== Records to use ==
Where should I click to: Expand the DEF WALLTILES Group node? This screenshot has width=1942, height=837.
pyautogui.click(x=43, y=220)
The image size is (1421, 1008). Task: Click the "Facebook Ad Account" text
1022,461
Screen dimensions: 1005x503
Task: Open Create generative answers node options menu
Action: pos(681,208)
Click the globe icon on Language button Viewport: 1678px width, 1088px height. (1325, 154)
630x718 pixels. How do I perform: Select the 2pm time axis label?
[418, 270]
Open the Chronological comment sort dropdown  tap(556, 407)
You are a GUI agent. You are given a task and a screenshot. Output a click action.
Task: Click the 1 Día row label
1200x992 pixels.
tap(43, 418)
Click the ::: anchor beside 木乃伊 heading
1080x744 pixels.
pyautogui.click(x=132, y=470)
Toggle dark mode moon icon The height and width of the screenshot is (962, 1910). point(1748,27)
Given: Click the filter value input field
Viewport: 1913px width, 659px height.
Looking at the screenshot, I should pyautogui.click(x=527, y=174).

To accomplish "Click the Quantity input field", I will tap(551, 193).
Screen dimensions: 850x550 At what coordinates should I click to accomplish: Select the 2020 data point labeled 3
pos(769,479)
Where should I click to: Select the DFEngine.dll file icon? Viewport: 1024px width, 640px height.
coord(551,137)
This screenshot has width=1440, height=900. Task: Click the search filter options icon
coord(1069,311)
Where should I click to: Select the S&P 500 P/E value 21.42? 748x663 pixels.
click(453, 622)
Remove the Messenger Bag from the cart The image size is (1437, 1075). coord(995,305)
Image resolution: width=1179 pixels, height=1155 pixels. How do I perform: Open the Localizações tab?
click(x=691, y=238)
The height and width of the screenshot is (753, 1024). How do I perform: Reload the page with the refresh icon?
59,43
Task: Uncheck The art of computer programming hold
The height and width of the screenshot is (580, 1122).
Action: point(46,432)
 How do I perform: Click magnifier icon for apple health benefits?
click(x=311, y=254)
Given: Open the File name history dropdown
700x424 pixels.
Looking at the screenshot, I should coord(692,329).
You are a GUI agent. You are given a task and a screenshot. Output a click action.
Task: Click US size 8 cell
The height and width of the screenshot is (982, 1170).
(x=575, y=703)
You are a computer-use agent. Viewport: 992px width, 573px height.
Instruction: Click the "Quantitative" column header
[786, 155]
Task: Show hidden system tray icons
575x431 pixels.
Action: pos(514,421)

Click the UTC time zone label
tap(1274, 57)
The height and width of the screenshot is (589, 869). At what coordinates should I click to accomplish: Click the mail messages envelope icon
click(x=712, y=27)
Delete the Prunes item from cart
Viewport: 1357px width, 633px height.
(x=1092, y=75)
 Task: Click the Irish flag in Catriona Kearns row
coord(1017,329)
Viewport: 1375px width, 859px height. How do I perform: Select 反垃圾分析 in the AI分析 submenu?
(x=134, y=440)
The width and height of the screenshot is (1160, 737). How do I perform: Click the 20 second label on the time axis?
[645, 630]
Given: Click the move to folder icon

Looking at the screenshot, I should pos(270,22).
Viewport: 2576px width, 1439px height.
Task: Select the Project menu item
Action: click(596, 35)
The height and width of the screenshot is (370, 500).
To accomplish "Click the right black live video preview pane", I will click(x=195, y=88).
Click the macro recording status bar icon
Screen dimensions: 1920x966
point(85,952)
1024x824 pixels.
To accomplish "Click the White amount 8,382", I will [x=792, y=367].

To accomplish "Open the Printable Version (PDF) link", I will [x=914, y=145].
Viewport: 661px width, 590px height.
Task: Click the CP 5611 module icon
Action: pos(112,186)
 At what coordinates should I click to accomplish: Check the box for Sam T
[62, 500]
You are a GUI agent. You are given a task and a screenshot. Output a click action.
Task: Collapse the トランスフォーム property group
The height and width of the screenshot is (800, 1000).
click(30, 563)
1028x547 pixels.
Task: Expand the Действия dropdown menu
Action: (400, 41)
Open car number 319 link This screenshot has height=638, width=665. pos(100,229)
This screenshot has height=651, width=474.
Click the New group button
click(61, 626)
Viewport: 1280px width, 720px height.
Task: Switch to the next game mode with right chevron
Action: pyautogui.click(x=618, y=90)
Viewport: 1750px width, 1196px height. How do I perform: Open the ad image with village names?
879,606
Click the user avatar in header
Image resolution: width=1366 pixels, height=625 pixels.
===
Among the entries above, how many lines hold the word "field"? Reply with only that number.

- Solution to this problem -
2